IV Edición

Curso 2007 - 2008

Alejandro Quintana

El cálao que aprendió a volar

Suyay Chiappino, 15 años

                       Colegio Guaydil (Las Palmas)  

Estaba algo ansioso y los nervios hacían que se le erizaran las plumas. Había llegado el día en el que, por fin, se echaría a volar. Notaba la tensión que reinaba en el ambiente. La sentía e, incluso, escuchaba en las respiraciones contenidas de sus hermanos, que como él, esperaban el deseado momento que marcaba el comienzo de su vida adulta.

-Con delicadeza, pero con firmeza; con elasticidad pero sin exagerar; con pasión pero sin perder el control -los aleccionó su padre por última vez.

Observó por el rabillo del ojo la preocupación que ensombrecía la mirada calculadora de su madre, que enseguida cambió la expresión por la de una triste aceptación. No se atrevió a abrir las alas hasta arrancarle una temblorosa sonrisa, en la que vislumbró cierta huella del orgullo tras el desasosiego.

Y se dejó caer.

Sintió el aire acariciándole desde el inicio de su rojo y curvo pico hasta la última pluma de su cola. Un cosquilleo de vértigo se extendió desde su pequeño estómago hasta la punta de sus alas, combinándose con la emoción que inundó su mente y corazón, un éxtasis del más puro de los placeres cuando alcanzó la corriente de viento por la que comenzó a deslizarse casi sin esfuerzo. ¡Estaba volando!

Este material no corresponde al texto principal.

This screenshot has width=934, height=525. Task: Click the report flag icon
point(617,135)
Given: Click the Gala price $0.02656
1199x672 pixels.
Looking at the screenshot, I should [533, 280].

Si la felicidad fuese peligrosa hubiera explotado en pleno vuelo, un reventón de plumas de colores. Se deleitaba con la nueva experiencia y saboreaba cada detalle: la tensión de sus músculos y el trabajo que realizaban, el rapidísimo y alocado palpitar del corazón, la caricia del viento, los efectos de la luz, un mundo nuevo desde la altura...

Hasta hacía un momento su vida había sido el agujero en el que habían nacido él y sus hermanos. Sus padres, tiempo atrás, habían buscado una cómoda oquedad en un árbol cercano al río y allí crecieron, escuchando el murmullo del agua discurrir. Su imaginación volaba hacia el mundo de afuera. Cuando decidieron el lugar del nido, la pareja de cálaos la tapió con barro, quedándose ella dentro para incubar los huevos recién puestos. El padre, a través de un agujero, alimentó a la hembra y a los polluelos.

Mientras se dejaba llevar por una ola de aire fresco que le volteó hacia la izquierda, el cálao sonrió al recordar el momento en el que tomó conciencia de su existencia. Primero sintió el golpeteo rítmico que producía un sonido sordo en sus oídos y parecía provenir de su interior. Los golpes de su corazón le hicieron darse cuenta de que estaba vivo, pero una fuerte sensación de opresión le impedía moverse. Fue entonces cuando el instinto de supervivencia le impulsó a picotear la coraza que le protegía del exterior. Una vez fuera del cascarón las nuevas sensaciones lo aturdieron un instante: un agudo vacío en el estómago le obligó a lanzar un fuerte chillido y a abrir su pico al tiempo que intentaba vencer la inmovilidad de su cuerpo. En sus primeros tambaleos, entumecido y desconcertado, había tropezado con los restos de su propio huevo. Pero a medida que fue adquiriendo confianza sus movimientos se volvieron más seguros, aunque no mucho mas hábiles.

La sorpresa al descubrir a varios polluelos que también pedían comida no fue comparable al ver a un ave de mucho mayor tamaño que le inspiró una grata sensación de seguridad hasta el día en el que habían salido al mundo exterior.

Ahora estaba atrapado por el asombro y la indescriptible sensación de ver el mundo por vez primera, sentir el calor sobre el cuerpo, la inicial ceguera hasta que sus ojos se acostumbraron a la luz del sol y comenzó a distinguir los colores... Agradecía a sus padres que le hubieran dado la vida.

Así fue como, mientras se alejaba el pequeño cálao de pico rojo, admiró el mundo que se extendía a sus pies: la vida y su ciclo. Se sintió libre y entendió que aun le quedaba mucho por aprender, que recién había empezado a vivir.

En el poblado, dos niños algo apartados del resto de la tribu alzaron la mirada y contemplaron al ave de plumaje blanquecino de alas y cola negras salpicadas con manchas blancas. Interpretaron su grácil vuelo como una buena señal.